If we only observe Y under an event A (e.g., Y recorded only when Y>T or when a proband is affected), the correct likelihood uses the conditional density p(y \mid A, \theta) ;=; \frac{p(y \mid \theta),\mathbf{1}{y \in A}}{\Pr(A \mid \theta)}.

Ignoring ascertainment biases parameters (e.g., means, prevalences, and regression slopes).
The liability-threshold model and segregation analysis both require conditioning on how families were recruited.

Segregation analysis (no markers)

Goal: compare inheritance models (major gene vs polygenic vs mixed) using family phenotypes.

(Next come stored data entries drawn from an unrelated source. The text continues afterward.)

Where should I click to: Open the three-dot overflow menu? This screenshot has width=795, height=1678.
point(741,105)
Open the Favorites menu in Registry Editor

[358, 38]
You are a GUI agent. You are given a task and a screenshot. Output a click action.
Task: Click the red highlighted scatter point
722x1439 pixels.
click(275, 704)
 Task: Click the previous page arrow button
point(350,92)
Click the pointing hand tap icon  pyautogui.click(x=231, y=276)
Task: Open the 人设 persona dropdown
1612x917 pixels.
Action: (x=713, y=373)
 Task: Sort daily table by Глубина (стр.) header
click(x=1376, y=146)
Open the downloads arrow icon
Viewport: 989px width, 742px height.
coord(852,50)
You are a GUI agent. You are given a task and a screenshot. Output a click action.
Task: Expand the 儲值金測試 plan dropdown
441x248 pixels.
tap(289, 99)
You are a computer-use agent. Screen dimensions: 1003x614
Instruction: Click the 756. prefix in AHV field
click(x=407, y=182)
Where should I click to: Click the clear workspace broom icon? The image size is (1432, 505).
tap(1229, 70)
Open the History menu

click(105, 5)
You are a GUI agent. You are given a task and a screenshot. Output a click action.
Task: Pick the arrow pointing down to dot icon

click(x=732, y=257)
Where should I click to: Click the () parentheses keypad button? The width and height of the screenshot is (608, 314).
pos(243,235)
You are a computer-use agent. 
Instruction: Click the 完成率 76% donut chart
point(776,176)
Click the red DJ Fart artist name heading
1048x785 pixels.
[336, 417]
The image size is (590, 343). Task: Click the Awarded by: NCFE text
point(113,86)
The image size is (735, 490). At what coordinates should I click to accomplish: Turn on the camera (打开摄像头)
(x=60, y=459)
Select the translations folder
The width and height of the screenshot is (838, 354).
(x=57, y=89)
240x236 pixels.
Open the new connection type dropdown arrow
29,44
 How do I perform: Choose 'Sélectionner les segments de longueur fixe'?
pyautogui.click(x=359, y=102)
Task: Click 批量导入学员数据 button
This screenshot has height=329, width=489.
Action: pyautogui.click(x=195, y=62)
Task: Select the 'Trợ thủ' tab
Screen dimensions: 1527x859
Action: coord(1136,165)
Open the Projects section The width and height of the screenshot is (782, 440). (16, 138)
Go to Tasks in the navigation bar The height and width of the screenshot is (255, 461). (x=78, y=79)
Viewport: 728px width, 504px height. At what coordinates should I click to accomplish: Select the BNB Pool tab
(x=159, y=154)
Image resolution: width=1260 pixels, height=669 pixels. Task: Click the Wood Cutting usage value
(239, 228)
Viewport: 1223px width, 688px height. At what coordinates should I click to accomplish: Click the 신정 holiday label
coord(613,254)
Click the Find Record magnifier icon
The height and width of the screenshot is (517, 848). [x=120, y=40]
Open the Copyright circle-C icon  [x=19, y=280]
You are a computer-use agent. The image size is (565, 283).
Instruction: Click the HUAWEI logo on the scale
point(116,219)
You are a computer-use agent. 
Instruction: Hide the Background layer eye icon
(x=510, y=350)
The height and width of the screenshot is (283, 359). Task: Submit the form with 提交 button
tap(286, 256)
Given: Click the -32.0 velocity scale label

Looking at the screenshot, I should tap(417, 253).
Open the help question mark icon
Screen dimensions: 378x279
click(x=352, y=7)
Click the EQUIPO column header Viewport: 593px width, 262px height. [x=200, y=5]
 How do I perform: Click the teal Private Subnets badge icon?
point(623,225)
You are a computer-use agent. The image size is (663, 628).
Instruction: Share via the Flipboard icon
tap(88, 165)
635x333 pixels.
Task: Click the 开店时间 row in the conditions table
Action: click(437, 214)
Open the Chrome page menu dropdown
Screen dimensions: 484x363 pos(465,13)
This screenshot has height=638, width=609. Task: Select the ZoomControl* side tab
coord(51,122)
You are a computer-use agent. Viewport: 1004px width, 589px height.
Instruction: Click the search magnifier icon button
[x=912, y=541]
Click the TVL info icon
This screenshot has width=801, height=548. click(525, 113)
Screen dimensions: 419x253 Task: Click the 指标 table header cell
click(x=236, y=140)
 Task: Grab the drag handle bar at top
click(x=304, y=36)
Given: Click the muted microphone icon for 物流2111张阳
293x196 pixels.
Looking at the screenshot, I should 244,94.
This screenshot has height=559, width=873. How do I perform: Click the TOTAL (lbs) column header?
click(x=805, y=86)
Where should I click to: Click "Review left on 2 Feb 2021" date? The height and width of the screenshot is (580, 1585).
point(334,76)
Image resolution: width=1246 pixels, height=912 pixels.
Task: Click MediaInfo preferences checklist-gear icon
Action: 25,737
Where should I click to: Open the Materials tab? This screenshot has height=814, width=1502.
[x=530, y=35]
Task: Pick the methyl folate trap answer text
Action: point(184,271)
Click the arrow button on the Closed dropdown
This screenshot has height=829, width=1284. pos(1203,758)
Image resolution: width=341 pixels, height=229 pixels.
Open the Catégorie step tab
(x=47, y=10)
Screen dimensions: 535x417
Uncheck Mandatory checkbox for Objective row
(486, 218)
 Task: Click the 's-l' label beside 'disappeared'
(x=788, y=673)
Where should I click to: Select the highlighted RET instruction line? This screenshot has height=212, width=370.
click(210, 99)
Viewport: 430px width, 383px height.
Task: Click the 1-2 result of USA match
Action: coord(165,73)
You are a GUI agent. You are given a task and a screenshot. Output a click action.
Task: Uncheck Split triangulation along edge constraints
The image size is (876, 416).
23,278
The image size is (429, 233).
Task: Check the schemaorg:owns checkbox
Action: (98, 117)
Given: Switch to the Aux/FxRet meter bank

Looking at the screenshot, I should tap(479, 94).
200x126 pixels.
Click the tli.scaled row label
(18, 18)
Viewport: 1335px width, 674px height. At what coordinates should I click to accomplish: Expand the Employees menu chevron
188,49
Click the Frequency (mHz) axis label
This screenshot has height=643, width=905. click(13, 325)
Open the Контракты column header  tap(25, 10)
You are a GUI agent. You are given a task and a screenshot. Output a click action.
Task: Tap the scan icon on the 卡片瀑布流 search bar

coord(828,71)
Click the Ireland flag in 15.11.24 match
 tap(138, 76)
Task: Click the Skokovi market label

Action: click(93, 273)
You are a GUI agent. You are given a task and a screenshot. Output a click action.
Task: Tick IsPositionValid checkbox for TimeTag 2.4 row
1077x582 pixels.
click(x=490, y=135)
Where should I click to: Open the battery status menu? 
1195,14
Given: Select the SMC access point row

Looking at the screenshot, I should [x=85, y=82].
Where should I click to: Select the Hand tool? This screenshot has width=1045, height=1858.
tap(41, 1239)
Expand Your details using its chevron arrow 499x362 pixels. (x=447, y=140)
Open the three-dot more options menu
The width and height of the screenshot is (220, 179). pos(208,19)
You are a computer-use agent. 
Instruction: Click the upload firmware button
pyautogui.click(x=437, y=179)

Likelihood: specify penetrance by genotype \Rightarrow build family likelihood; condition on ascertainment (e.g., proband affected).
Dominant example (Dd \times dd): if p_D is the offspring affected probability, then with n children and n_A affected,
N_A \sim \operatorname{Binom}(n, p_D)
\log L(p_D \mid n_A,n) = n_A \log p_D + (n-n_A)\log(1-p_D)
Recessive note (Dd \times Dd): unaffected genotypes are ambiguous unless carriers are observed (harder identifiability).
Pitfalls: reduced penetrance, phenocopies, ascertainment, HWE assumptions.

Summary & key takeaways

Heritability: H^2 vs h^2; interpretation is population- and environment-specific.
Variance components (pedigrees): LMM with A-matrix unifies family estimators; handle boundary tests correctly.
Binary traits: liability-threshold,
Segregation: fit penetrance-based likelihoods; condition on ascertainment.
Method habit: when unsure, simulate to check intuition and bias under ascertainment.